Após nossa última sessão, no entanto, fiquei refletindo como o mago do grupo conseguiu, forçando os dados com alguns “mythic surges”, rastrear tão bem quanto qualquer ranger que já vi em jogo. Cheguei a murmurar para o ranger do grupo que sua classe era claramente desnecessária. Rimos, claro, mas o sistema de perícias e talentos permite que cada personagem seja um faz-tudo e mestre de muitos.

O ranger não estava com o mago quando este rastreou, mas a necessidade de contratar um rastreador, e assim ter interações significativas com NPCs, custos de recursos com dinheiro e afins, é eliminada se o personagem simplesmente puder fazer tudo sozinho. Quando as coisas são difíceis, quando é preciso ajuda para ter sucesso, surgem o drama e o suspense. Quando tudo é fácil, o interesse desaparece.

Tenho achado cada vez mais difícil me entusiasmar para a noite de jogo porque, independentemente de quão mesquinho o árbitro seja com magia, os jogadores basicamente têm acesso a seu próprio conjunto de poderes que considero mal balanceado, difícil de acompanhar e com foco não em encorajar o jogo cooperativo, mas em construir um poço de energia poderoso que zomba de qualquer um que o desafie.

É irônico que, nas páginas iniciais do Dungeon Master’s Guide da 1ª Edição, Gygax advirta exatamente contra esse tipo de mudança de regras e mecânicas. Para mim, a evolução dos jogos foi uma involução para a autocelebração e exibição.

Portanto, vou aposentar meus tomos de Pathfinder.

É com desdém que muitos jogadores atuais olham para os sistemas arcaicos e personagens “fracos” da 1ª Edição do AD&D. Quando um dos meus jogadores contou a um amigo que eu estava defendendo o retorno ao conjunto de regras clássico, a resposta foi: “Boa sorte com isso.”

De fato.

Tenho visto postagens em fóruns argumentando que, sem talentos, “Como saber se você consegue fazer as coisas?” “Como criar um personagem único: um guerreiro diferente de outros guerreiros?”
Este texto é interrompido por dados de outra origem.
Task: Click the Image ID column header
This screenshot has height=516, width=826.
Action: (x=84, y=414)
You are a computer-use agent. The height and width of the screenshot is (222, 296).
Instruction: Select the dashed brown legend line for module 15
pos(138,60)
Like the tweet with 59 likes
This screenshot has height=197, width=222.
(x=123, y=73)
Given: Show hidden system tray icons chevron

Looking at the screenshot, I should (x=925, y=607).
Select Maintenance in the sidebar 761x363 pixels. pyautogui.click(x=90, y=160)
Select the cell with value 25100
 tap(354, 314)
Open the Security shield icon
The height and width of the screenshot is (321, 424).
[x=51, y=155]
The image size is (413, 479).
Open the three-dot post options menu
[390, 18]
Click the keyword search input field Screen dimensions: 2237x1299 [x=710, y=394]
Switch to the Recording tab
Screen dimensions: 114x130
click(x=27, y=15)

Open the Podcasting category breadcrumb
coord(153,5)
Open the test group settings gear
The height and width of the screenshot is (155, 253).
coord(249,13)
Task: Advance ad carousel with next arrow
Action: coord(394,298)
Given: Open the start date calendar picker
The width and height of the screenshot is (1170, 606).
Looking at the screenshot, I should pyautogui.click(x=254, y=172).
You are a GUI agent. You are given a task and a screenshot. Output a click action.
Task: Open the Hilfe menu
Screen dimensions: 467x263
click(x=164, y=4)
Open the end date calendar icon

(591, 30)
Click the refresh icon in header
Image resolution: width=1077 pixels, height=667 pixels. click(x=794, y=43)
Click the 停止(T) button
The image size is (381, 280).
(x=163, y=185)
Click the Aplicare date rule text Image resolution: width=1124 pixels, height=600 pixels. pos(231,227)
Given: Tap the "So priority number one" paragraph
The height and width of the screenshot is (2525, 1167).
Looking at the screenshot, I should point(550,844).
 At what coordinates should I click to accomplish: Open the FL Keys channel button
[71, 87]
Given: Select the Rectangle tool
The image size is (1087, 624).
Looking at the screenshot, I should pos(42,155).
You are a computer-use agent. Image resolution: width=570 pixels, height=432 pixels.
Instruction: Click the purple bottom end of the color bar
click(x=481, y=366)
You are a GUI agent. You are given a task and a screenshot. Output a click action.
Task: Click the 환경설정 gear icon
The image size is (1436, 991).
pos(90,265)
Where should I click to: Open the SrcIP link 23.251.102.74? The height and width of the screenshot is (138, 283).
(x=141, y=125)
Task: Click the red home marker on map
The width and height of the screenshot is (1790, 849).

Ironicamente, a dependência de talentos NÃO leva a personagens únicos, mas sim ao munchkinismo [NdT: maximização do poder em detrimento de outros aspectos do jogo] e, pior: à dependência de rolagens de dados (sem a etapa anterior de resolução de problemas verbalizada como argumento para o sucesso).

A ÚNICA coisa que impede personagens únicos no OSR é a falta de criatividade e a dependência de palavras escritas por outras pessoas.

Meus jogadores não são desse tipo, eu acho. Mas estão receosos de abandonar o que já conhecem. E não posso culpá-los por isso.

Muitas campanhas de AD&D certamente foram conduzidas sem dar atenção às regras mais importantes que Gygax estabeleceu nos livros originais. Muitos jogadores devem ter se desiludido com experiências conduzidas por MJs imaturos, ineptos, covardes ou simplesmente egocêntricos. Ao colocar tanto poder nas mãos dos jogadores e expor tantas formas de manipular uma cena, os autores dos sistemas mais recentes mitigaram a capacidade do MJ de causar dano.

É difícil afirmar que um jogador com +12 em sua rolagem de Diplomacia (algo facilmente alcançável antes do nível 10) possa falhar em um teste “difícil” com CD 20, a menos que tenha uma sorte verdadeiramente horrível. Portanto, a capacidade do jogador de contestar e reagir com incredulidade aumenta, e o senso de desconhecido, o receio de desastres iminentes, é reduzido.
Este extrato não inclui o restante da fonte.